Even though it was practically a given that Fine Gael would lead the next government, many took great pleasure watching Fianna Fail get its comeuppance for its considerable failings while in office.

Although Fine Gael and Labour are celebrating their accession to power, the excitement will be short lived.

When the gravity of the problems they have inherited hits home, one wonders how they will respond.

There will be a certain period of grace afforded to the newbies but once that is up, the public are not going to stand for another government doling out empty promises.

It is vital that to stave off the public wrath, they will need to make good on a number of core election promises.

Although we would like the government to deal with lots of issues affecting the retail industry like rents, rates and Joint Labour Committee pay rates, there is another issue that needs even more immediate attention.

The price of petrol has gone through the roof with it now hitting €1.50 at the pumps and forecast to climb even further due to the continuing conflicts in the Middle East.

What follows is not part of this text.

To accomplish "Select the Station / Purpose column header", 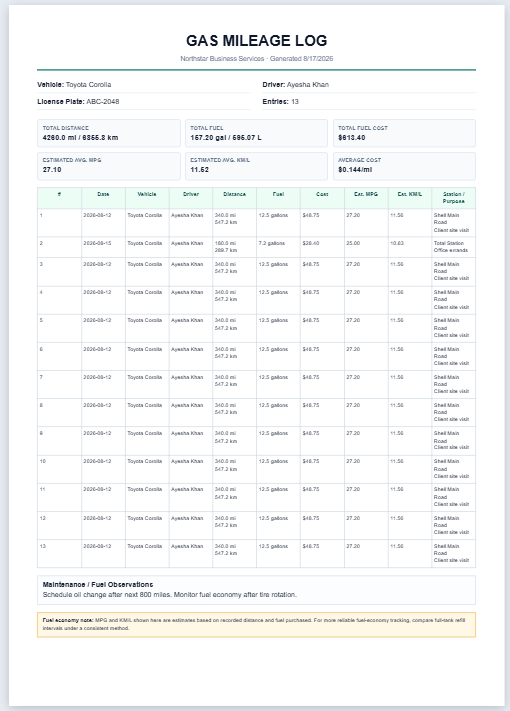I will coord(453,198).
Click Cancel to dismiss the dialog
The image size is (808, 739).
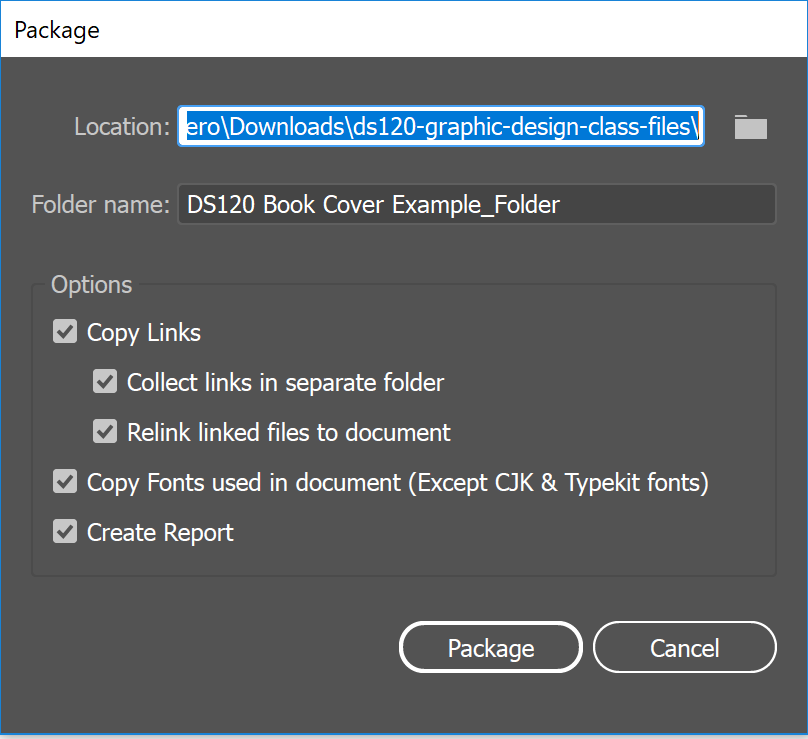[x=684, y=647]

Retailers are being blamed by consumers for this hike but the reality is that retailers are even finding it difficult to fill their tanks at the current price.

When retailers can’t even afford to stock the commodity, we know we have a problem.

Yet this rise in world oil prices shouldn’t be affecting us to such an extent. The reason we are paying so much for petrol is that taxes make up over half of the price.

The AA released a breakdown of the cost of petrol and diesel. When the consumer spends €1.50 on a litre of petrol, 58c goes on excise including carbon, 2c on Nora (National Oil Reserves Levy) and 26c on VAT. In percentage terms taxes make up 57.12% of the total price.

When buying diesel at €1.45 it is broken down as 47c on excise including carbon, 2c on Nora and 25c on VAT making the total tax just over 50%.

According to the Irish Petroleum Industry Association the wholesaler makes about 6 cent per litre and the retailer makes about 4.5 cent per litre.

However many don’t make anywhere near this much margin as they try to compete with other forecourts and try to entice consumers in with lower prices hoping they will spend money in the convenience store. As Conor Faughnan of the AA so succinctly pointed out: “Vast fortunes are made from oil, no doubt about it, but they are not being made by the garage at the end of the food chain”.

The National Consumer Agency (NCA) would seem like the obvious body to take this point up with the new government but it already has come out and said that all it can do is ensure that service stations are displaying the correct prices and providing us with some wonderful nuggets of advice such as urging motorists to drive slower to save petrol and to shop around for the best price.

Good to see that the €8.6 million a year that is spent to run the NCA is being well spent then. Maybe the first thing the government should look at doing it disbanding the NCA and using this money to reduce the excise on oil.